Captain Bencze decided that he did not. By the afternoon of Tuesday, September 14, he had established to his satisfaction that Stephanie had not been driving the car, which was the only issue that had any criminal or legal implications. The girl and her mother may or may not have been quarreling, but French law did not consider that possibility relevant to the driver error—or illness—which, the detective had come to feel, were the most probable causes of the crash.

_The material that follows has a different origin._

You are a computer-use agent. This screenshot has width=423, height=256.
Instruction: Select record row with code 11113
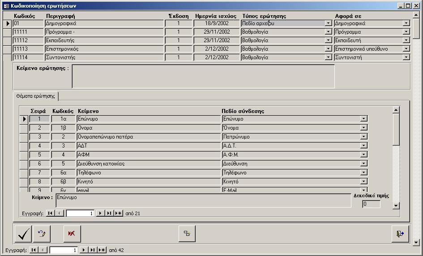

The only last wrinkle was the possibility of sabotage. This was raised several years later by some of the same newspapers who had given credence to the statements of Sesto Lequio, and a scenario was created in which Grace was said to have tried, in some unspecified fashion, to cleanse the principality of gangster elements, who then retaliated by sabotaging the brakes or steering on her car. As with all theories about the Mafia, this theory had the virtue of not requiring any evidence. Indeed, the very absence of evidence was taken as proof that the Mafia must have done the dirty deed.
Roger Bencze did, in fact, specifically investigate the possibility of sabotage on the day of the crash. It was one of the issues examined in the mechanical postmortem of the Rover, which he supervised at four-thirty that afternoon. The Procureur General had come over in person from Nice, and the investigation was conducted by Noel Anton, a professional accident investigator who conducted all such local car autopsies for insurance companies and for the Menton gendarmerie.
Printed out on its blue-and-white police inquiry form, the report is a precise document, rather sad in its cataloging of the details of a life cut short: “1972 Rover 3500. License Plate 6359MC. Insurance Company: UAP [a major French company]. Coverage: all risks. . . . Front windshield: broken. Rear windshield: broken. Ignition key: broken. Tires: good condition on all surfaces, none burst. Hand brake: functioning, not engaged. Automatic gear: set in ‘Drive.’ Odometer: 25,540 kilometers. Radio: switched off. Steering wheel: twisted, no control. Foot brake: no control possible. . . . ”
“The engineer investigated these last two very carefully,” Bencze explains. “The brakes and the steering mechanisms had been damaged badly by the crash, but there was no sign of tampering—no lines cut, no connections that had been artificially loosened. It was also clear that the prince’s garage had serviced and maintained the car in very good condition.” When Rover’s engineers arrived from Britain to carry out their own analysis of the car, sabotage was one of the possibilities that they examined. It would not have been a welcome discovery, but it would have helped remove the suspicion that their car had been to blame. They concluded that there was no evidence of sabotage.